Copy out, word for word, the lines of the material from its start through the line containing "tap(61, 41)", with both ends included.
╭─ LISTED ENTRIES
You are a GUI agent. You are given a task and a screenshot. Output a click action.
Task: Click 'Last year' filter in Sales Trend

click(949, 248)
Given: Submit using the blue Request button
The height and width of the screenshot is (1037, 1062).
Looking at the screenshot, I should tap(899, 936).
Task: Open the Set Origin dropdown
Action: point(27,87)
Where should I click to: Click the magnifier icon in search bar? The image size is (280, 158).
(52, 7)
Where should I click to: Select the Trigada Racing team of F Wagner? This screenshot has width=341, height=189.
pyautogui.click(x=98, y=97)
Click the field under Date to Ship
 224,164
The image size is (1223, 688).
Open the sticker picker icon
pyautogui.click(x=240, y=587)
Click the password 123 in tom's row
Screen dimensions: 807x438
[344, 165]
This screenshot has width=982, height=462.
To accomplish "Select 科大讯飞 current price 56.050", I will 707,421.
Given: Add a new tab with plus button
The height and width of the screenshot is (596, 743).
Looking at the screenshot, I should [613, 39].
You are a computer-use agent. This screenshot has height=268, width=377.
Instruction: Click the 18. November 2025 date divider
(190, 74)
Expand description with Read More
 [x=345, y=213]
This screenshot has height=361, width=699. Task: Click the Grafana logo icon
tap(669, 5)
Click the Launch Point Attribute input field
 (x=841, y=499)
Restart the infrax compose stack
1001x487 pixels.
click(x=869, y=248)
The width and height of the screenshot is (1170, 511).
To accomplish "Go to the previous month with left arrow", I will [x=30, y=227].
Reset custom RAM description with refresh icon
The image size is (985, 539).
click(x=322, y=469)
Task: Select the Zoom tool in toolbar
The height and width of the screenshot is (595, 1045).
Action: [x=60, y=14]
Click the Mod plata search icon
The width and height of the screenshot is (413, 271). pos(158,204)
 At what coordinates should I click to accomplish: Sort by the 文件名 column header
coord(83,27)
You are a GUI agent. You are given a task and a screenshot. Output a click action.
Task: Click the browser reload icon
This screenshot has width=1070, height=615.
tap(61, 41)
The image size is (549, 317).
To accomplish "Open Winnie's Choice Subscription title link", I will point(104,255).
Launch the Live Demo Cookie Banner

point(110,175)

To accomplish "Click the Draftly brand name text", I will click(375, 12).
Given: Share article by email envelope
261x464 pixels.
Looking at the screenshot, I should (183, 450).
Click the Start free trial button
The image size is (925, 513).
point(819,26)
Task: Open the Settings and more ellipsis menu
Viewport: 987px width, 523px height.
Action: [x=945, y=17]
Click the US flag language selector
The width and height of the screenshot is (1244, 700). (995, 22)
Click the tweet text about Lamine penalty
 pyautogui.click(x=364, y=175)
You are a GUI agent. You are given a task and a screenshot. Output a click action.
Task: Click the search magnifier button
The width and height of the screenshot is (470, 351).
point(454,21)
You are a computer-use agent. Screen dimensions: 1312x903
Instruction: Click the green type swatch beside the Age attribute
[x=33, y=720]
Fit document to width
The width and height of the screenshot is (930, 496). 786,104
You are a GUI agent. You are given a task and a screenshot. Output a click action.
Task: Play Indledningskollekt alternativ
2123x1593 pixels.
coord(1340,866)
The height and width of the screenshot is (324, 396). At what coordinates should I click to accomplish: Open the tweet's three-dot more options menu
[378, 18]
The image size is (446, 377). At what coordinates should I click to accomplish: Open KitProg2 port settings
╰─
> **PROBLEM SOLUTION**
You are a GUI agent. You are given a task and a screenshot. Output a click action.
Task: Click 'Last year' filter in Sales Trend

click(949, 248)
Given: Submit using the blue Request button
The height and width of the screenshot is (1037, 1062).
Looking at the screenshot, I should tap(899, 936).
Task: Open the Set Origin dropdown
Action: point(27,87)
Where should I click to: Click the magnifier icon in search bar? The image size is (280, 158).
(52, 7)
Where should I click to: Select the Trigada Racing team of F Wagner? This screenshot has width=341, height=189.
pyautogui.click(x=98, y=97)
Click the field under Date to Ship
 224,164
The image size is (1223, 688).
Open the sticker picker icon
pyautogui.click(x=240, y=587)
Click the password 123 in tom's row
Screen dimensions: 807x438
[344, 165]
This screenshot has width=982, height=462.
To accomplish "Select 科大讯飞 current price 56.050", I will 707,421.
Given: Add a new tab with plus button
The height and width of the screenshot is (596, 743).
Looking at the screenshot, I should [613, 39].
You are a computer-use agent. This screenshot has height=268, width=377.
Instruction: Click the 18. November 2025 date divider
(190, 74)
Expand description with Read More
 [x=345, y=213]
This screenshot has height=361, width=699. Task: Click the Grafana logo icon
tap(669, 5)
Click the Launch Point Attribute input field
 (x=841, y=499)
Restart the infrax compose stack
1001x487 pixels.
click(x=869, y=248)
The width and height of the screenshot is (1170, 511).
To accomplish "Go to the previous month with left arrow", I will [x=30, y=227].
Reset custom RAM description with refresh icon
The image size is (985, 539).
click(x=322, y=469)
Task: Select the Zoom tool in toolbar
The height and width of the screenshot is (595, 1045).
Action: [x=60, y=14]
Click the Mod plata search icon
The width and height of the screenshot is (413, 271). pos(158,204)
 At what coordinates should I click to accomplish: Sort by the 文件名 column header
coord(83,27)
You are a GUI agent. You are given a task and a screenshot. Output a click action.
Task: Click the browser reload icon
This screenshot has width=1070, height=615.
tap(61, 41)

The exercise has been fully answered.